=== EXTRACTED RECORDS ===
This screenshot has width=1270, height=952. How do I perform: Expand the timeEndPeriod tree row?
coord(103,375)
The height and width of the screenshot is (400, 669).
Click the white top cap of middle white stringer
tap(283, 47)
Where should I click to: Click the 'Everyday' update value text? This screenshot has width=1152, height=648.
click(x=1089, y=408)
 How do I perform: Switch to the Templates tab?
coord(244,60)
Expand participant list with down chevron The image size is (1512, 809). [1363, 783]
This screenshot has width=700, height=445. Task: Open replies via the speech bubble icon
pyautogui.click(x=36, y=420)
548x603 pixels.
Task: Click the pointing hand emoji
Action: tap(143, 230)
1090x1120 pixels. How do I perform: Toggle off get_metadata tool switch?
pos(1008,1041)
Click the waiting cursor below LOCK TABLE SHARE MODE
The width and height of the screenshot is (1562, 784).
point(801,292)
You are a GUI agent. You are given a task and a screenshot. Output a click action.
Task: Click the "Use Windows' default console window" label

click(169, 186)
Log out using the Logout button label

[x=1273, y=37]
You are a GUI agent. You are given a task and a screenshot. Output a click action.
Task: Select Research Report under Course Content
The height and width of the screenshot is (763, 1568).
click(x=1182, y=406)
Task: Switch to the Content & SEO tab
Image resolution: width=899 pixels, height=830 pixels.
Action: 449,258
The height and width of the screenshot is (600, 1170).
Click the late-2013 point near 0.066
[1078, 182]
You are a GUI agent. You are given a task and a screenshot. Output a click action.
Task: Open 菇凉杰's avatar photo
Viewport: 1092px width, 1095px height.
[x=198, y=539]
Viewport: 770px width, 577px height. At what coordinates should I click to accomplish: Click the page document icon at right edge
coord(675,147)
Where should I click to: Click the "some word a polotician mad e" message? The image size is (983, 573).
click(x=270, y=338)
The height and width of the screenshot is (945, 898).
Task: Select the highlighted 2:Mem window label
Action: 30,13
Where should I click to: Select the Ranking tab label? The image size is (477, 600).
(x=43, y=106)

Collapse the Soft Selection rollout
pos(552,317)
===
▶ [EXERCISE BRIEF]
Can you copy every one of the records above line by line, with no changes?

▶ [RESULT OF THIS TASK]
This screenshot has width=1270, height=952. How do I perform: Expand the timeEndPeriod tree row?
coord(103,375)
The height and width of the screenshot is (400, 669).
Click the white top cap of middle white stringer
tap(283, 47)
Where should I click to: Click the 'Everyday' update value text? This screenshot has width=1152, height=648.
click(x=1089, y=408)
 How do I perform: Switch to the Templates tab?
coord(244,60)
Expand participant list with down chevron The image size is (1512, 809). [1363, 783]
This screenshot has width=700, height=445. Task: Open replies via the speech bubble icon
pyautogui.click(x=36, y=420)
548x603 pixels.
Task: Click the pointing hand emoji
Action: tap(143, 230)
1090x1120 pixels. How do I perform: Toggle off get_metadata tool switch?
pos(1008,1041)
Click the waiting cursor below LOCK TABLE SHARE MODE
The width and height of the screenshot is (1562, 784).
point(801,292)
You are a GUI agent. You are given a task and a screenshot. Output a click action.
Task: Click the "Use Windows' default console window" label

click(169, 186)
Log out using the Logout button label

[x=1273, y=37]
You are a GUI agent. You are given a task and a screenshot. Output a click action.
Task: Select Research Report under Course Content
The height and width of the screenshot is (763, 1568).
click(x=1182, y=406)
Task: Switch to the Content & SEO tab
Image resolution: width=899 pixels, height=830 pixels.
Action: 449,258
The height and width of the screenshot is (600, 1170).
Click the late-2013 point near 0.066
[1078, 182]
You are a GUI agent. You are given a task and a screenshot. Output a click action.
Task: Open 菇凉杰's avatar photo
Viewport: 1092px width, 1095px height.
[x=198, y=539]
Viewport: 770px width, 577px height. At what coordinates should I click to accomplish: Click the page document icon at right edge
coord(675,147)
Where should I click to: Click the "some word a polotician mad e" message? The image size is (983, 573).
click(x=270, y=338)
The height and width of the screenshot is (945, 898).
Task: Select the highlighted 2:Mem window label
Action: 30,13
Where should I click to: Select the Ranking tab label? The image size is (477, 600).
(x=43, y=106)

Collapse the Soft Selection rollout
pos(552,317)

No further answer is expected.